** start of PASSAGE SHOWN **
ISSUE AND STANDARD OF REVIEW

¶7 Elkface now appeals her prison sentences, arguing that Counsel rendered constitutionally ineffective assistance by failing to seek disqualification of Judge Humes. "When a claim of ineffective assistance of counsel is raised for the first time on appeal, there is no lower court ruling to review and we must decide whether the defendant was deprived of the effective assistance of counsel as a matter of law." State v. Beckering, 2015 UT App 53, ¶ 18, 346 P.3d 672 (quotation simplified).

Elkface also contends Counsel was ineffective for failing to argue that Elkface's pregnancy was a mitigating factor warranting probation. At oral argument before this court, the State argued that this issue is moot. According to the State, the main argument Elkface raised in her briefs on this point concerns the dangers of being incarcerated while pregnant. The State contends that because Elkface has been paroled from prison and is no longer pregnant, a new sentencing hearing would not provide Elkface her requested relief inasmuch as she can no longer be sentenced to prison while pregnant. We disagree with the State's position that this argument is moot. Although Elkface is no longer pregnant, she is still on parole, and the difference between being on parole and being on probation is significant in various ways, including-in this case-the shorter time duration of the sentence associated with probation. Nevertheless, we need not reach the merits of this argument because we vacate Elkface's sentences and remand her case for resentencing on other grounds.

ANALYSIS

¶8 Elkface argues that Counsel was ineffective for "failing to insist on [Judge Humes's] disqualification" because Judge Humes "previously prosecuted her in numerous cases, including in some of the cases before the court at the sentencing hearing." To prevail on this claim, Elkface must show (1) that Counsel's performance was "deficient" and (2) that this "deficient performance prejudiced the defense." See Strickland v. Washington, 466 U.S. 668, 687 (1984).

¶9 Rule 2.11(A) of the Utah Code of Judicial Conduct provides that "[a] judge shall disqualify himself or herself in any proceeding in which the judge's impartiality might reasonably be questioned." Utah Code Jud. Conduct R. 2.11(A). Circumstances where this rule applies include, as relevant here, where the judge has "a personal bias or prejudice concerning a party or a party's lawyer, or personal knowledge of facts that are in dispute in the proceeding," id. R. 2.11(A)(1), or where the judge "served as a lawyer in the matter in controversy," id. R. 2.11(A)(6)(a).
** end of PASSAGE SHOWN **
** start of MATERIAL SUPPLIED **
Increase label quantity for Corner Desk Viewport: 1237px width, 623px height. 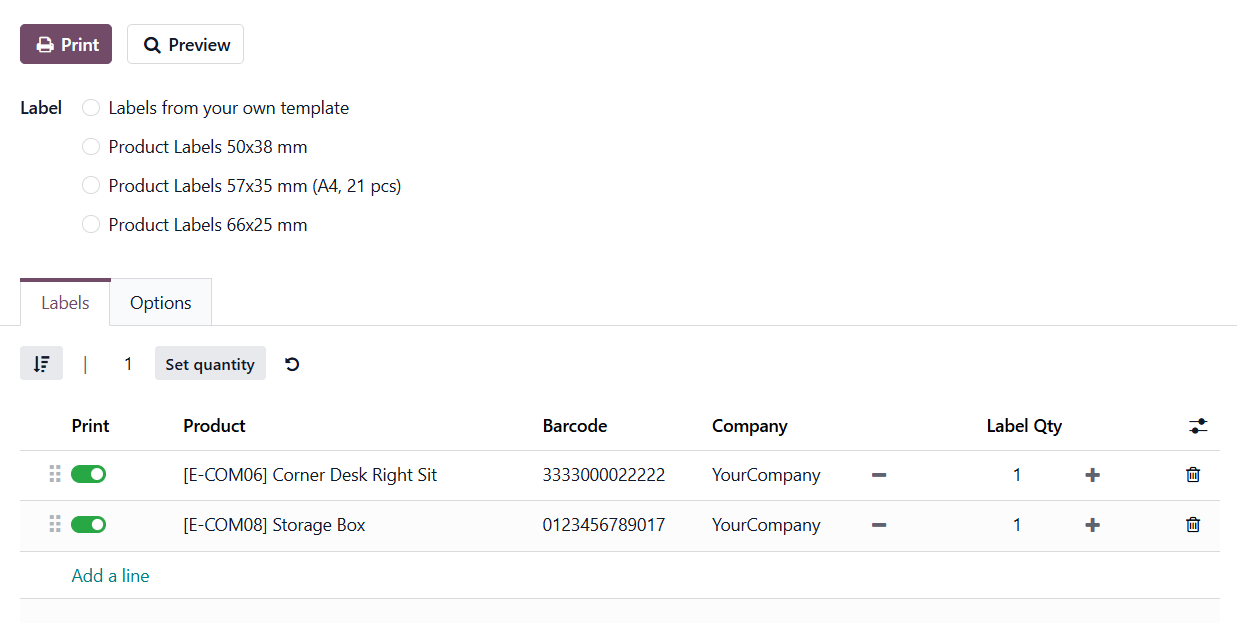[x=1092, y=475]
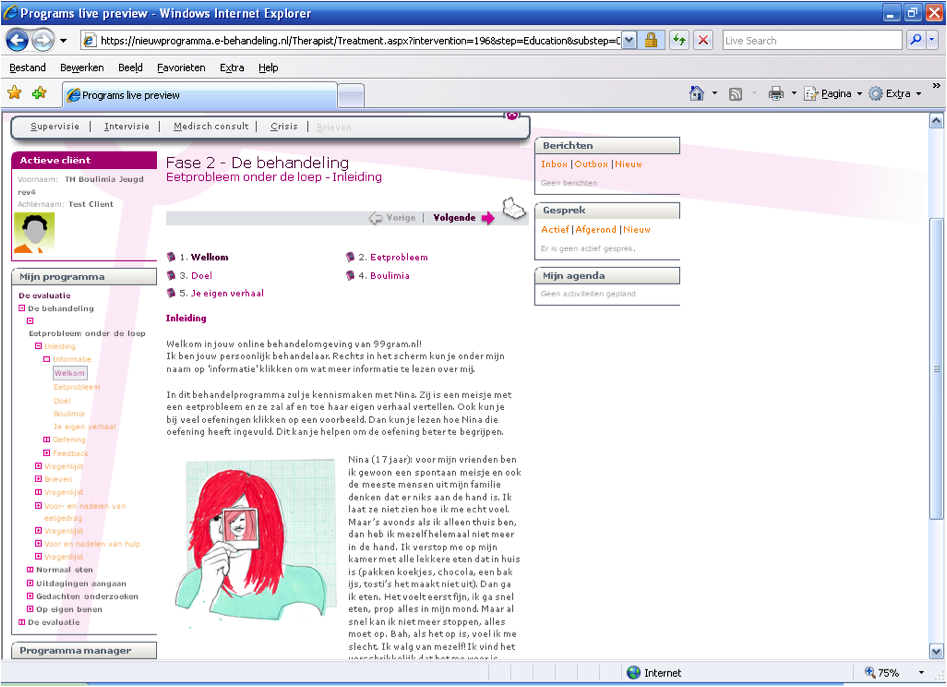Click the Add to Favorites icon
Viewport: 947px width, 687px height.
39,93
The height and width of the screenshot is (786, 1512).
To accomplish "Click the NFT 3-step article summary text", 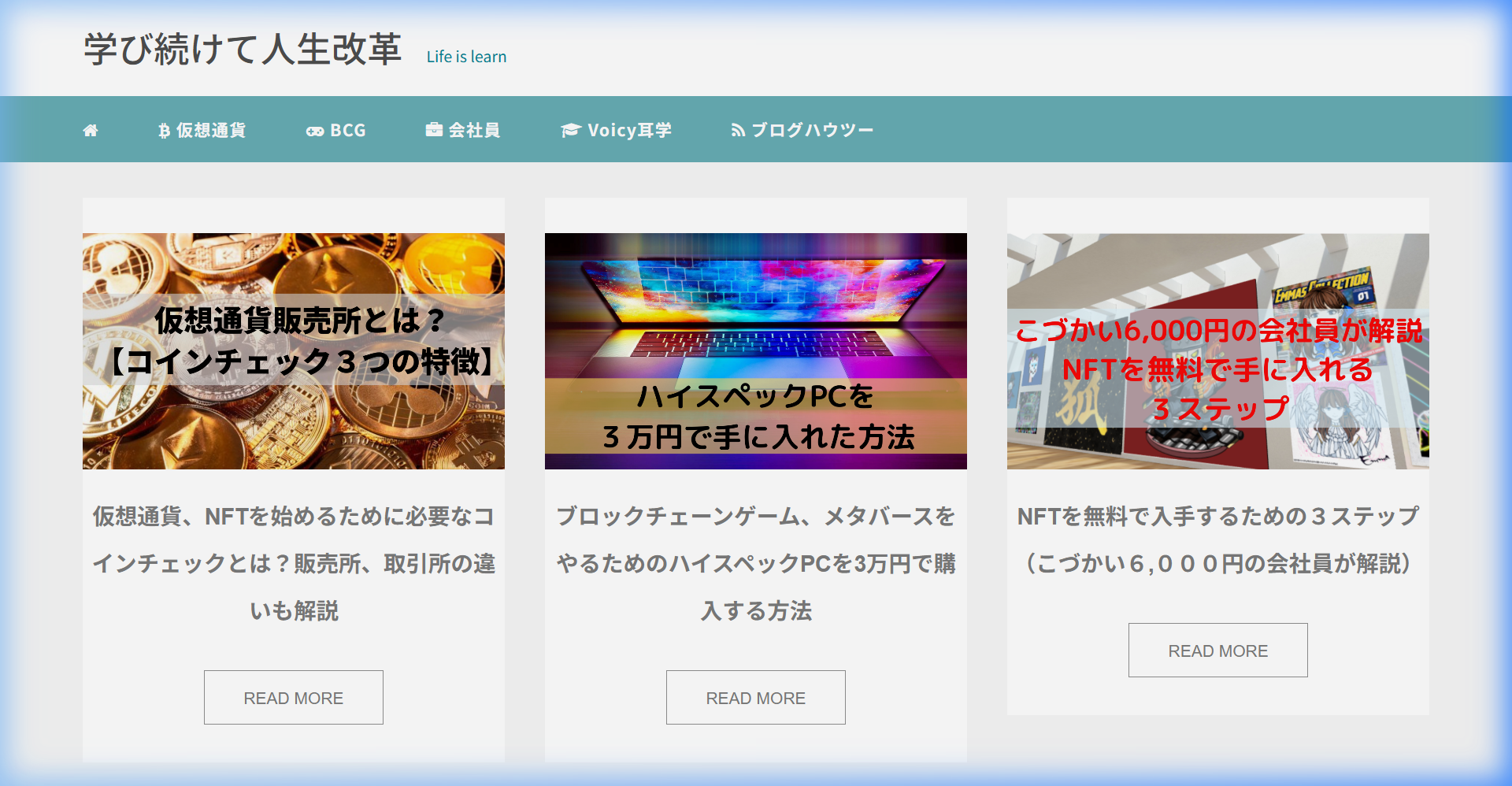I will click(x=1217, y=539).
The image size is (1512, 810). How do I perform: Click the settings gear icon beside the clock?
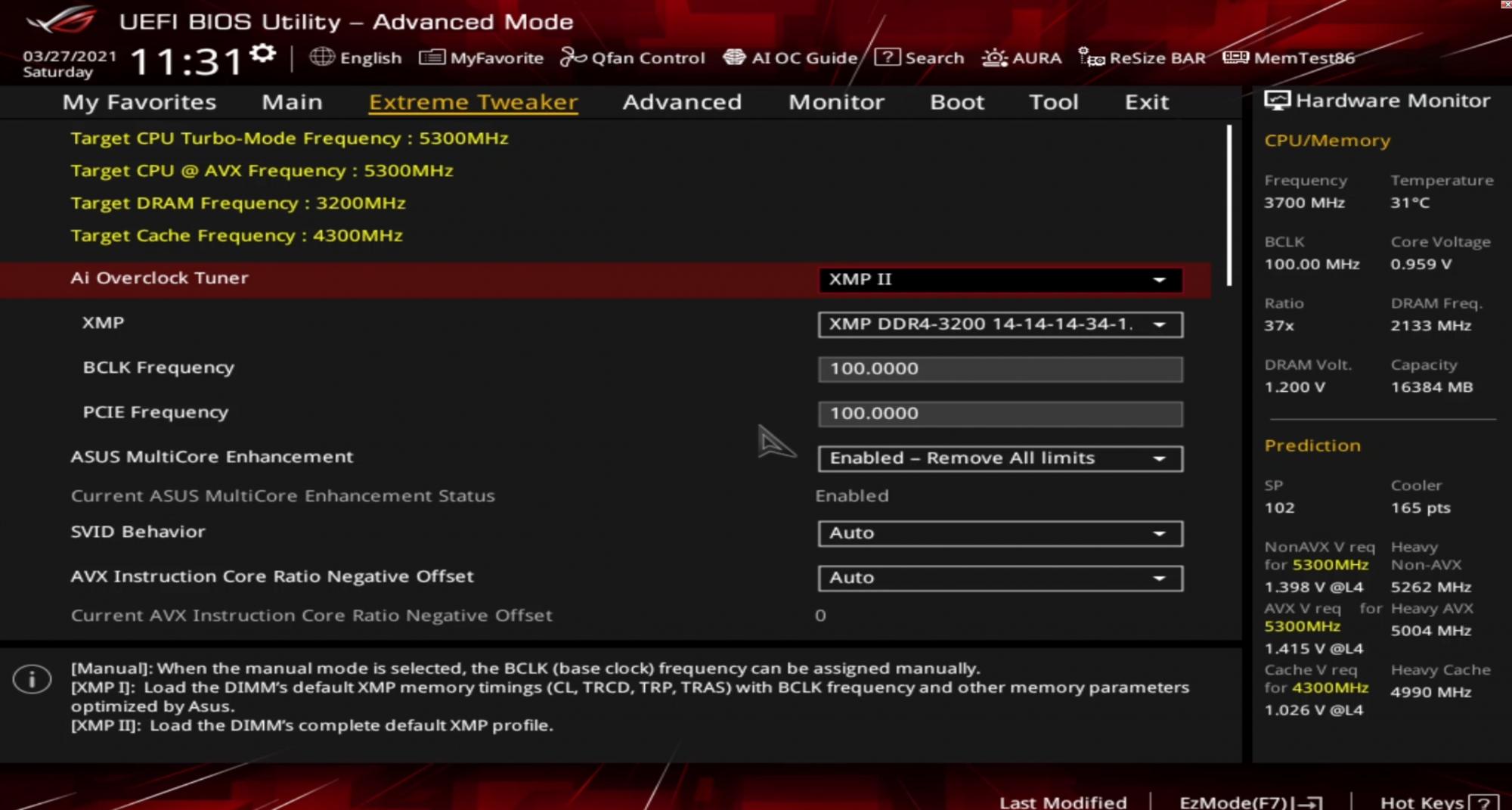point(263,54)
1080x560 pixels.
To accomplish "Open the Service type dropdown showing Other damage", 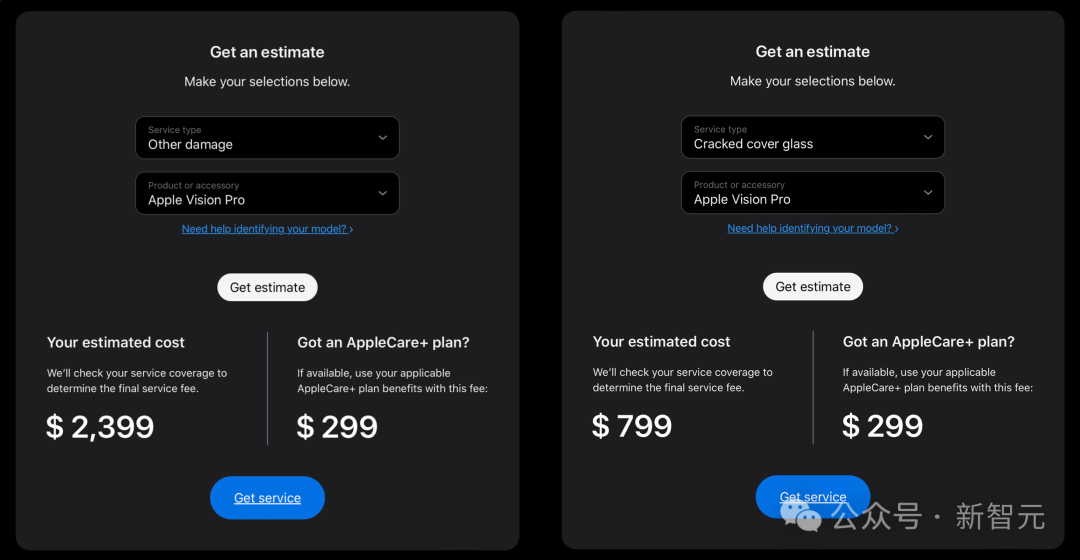I will 267,138.
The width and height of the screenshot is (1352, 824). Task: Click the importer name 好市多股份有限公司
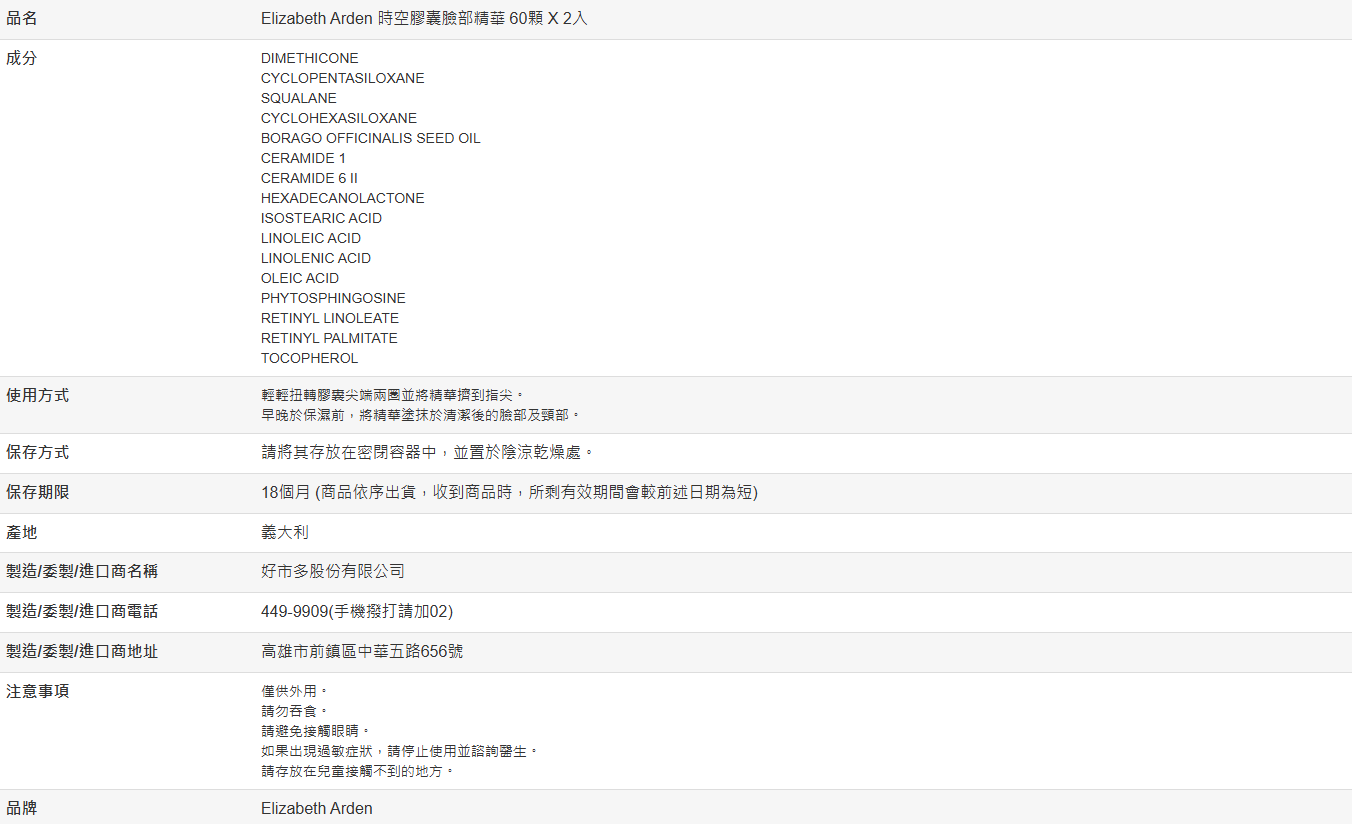(333, 572)
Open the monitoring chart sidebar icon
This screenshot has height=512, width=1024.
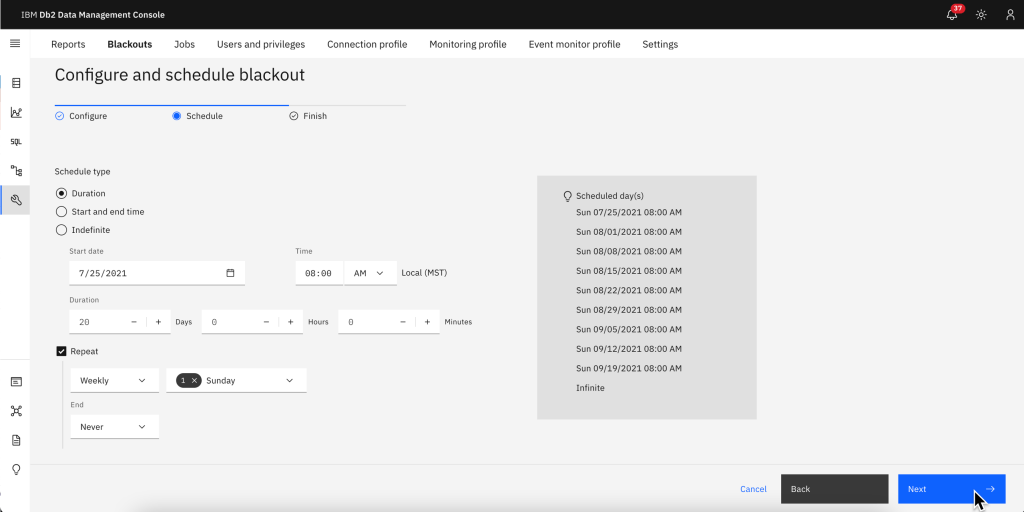pos(16,113)
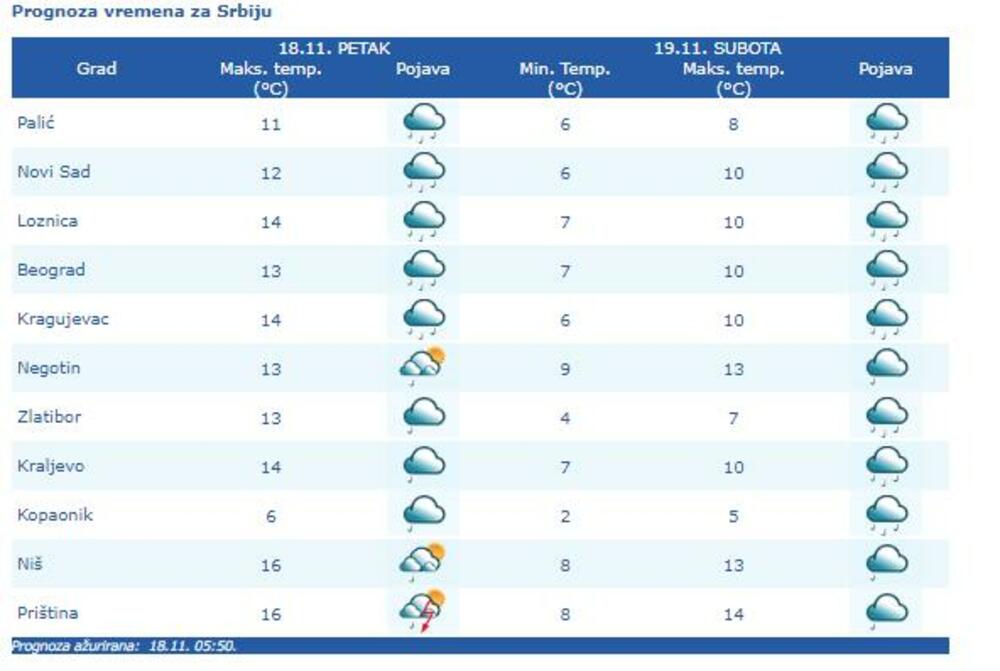The image size is (1000, 671).
Task: Click Loznica's Saturday rain cloud icon
Action: (x=886, y=221)
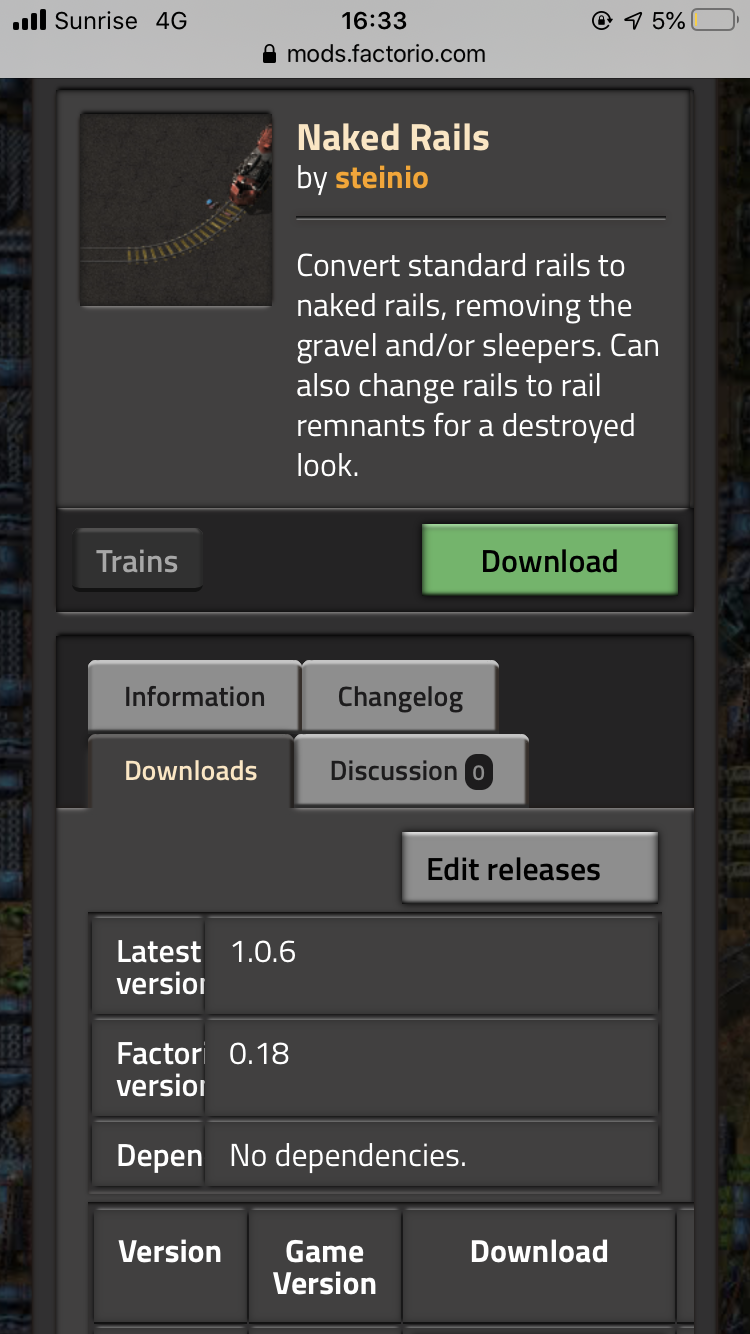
** end of MATERIAL SUPPLIED **
*GOALS*
1. Answer these questions about the opinion excerpt:
(a) What does Elkface appeal?
(b) At oral argument, what did the State say about the issue of Elkface's pregnancy as a mitigating factor?
(c) Which case is cited for the two things Elkface must show to prevail on her claim?
2. List every provision of the Utah Code of Judicial Conduct that the opinion excerpt cites.
3. Rewrite the opinion excerpt from "ISSUE AND STANDARD" to "672 (quotation simplified).", swapping "Judge Humes" for "the sentencing judge".

*COMPLETED EXERCISE*
1.
(a) Her prison sentences.
(b) That the issue is moot.
(c) Strickland v. Washington, 466 U.S. 668, 687 (1984).

2.
Rule 2.11(A)
Rule 2.11(A)(1)
Rule 2.11(A)(6)(a)

3.
ISSUE AND STANDARD OF REVIEW

¶7 Elkface now appeals her prison sentences, arguing that Counsel rendered constitutionally ineffective assistance by failing to seek disqualification of the sentencing judge. "When a claim of ineffective assistance of counsel is raised for the first time on appeal, there is no lower court ruling to review and we must decide whether the defendant was deprived of the effective assistance of counsel as a matter of law." State v. Beckering, 2015 UT App 53, ¶ 18, 346 P.3d 672 (quotation simplified).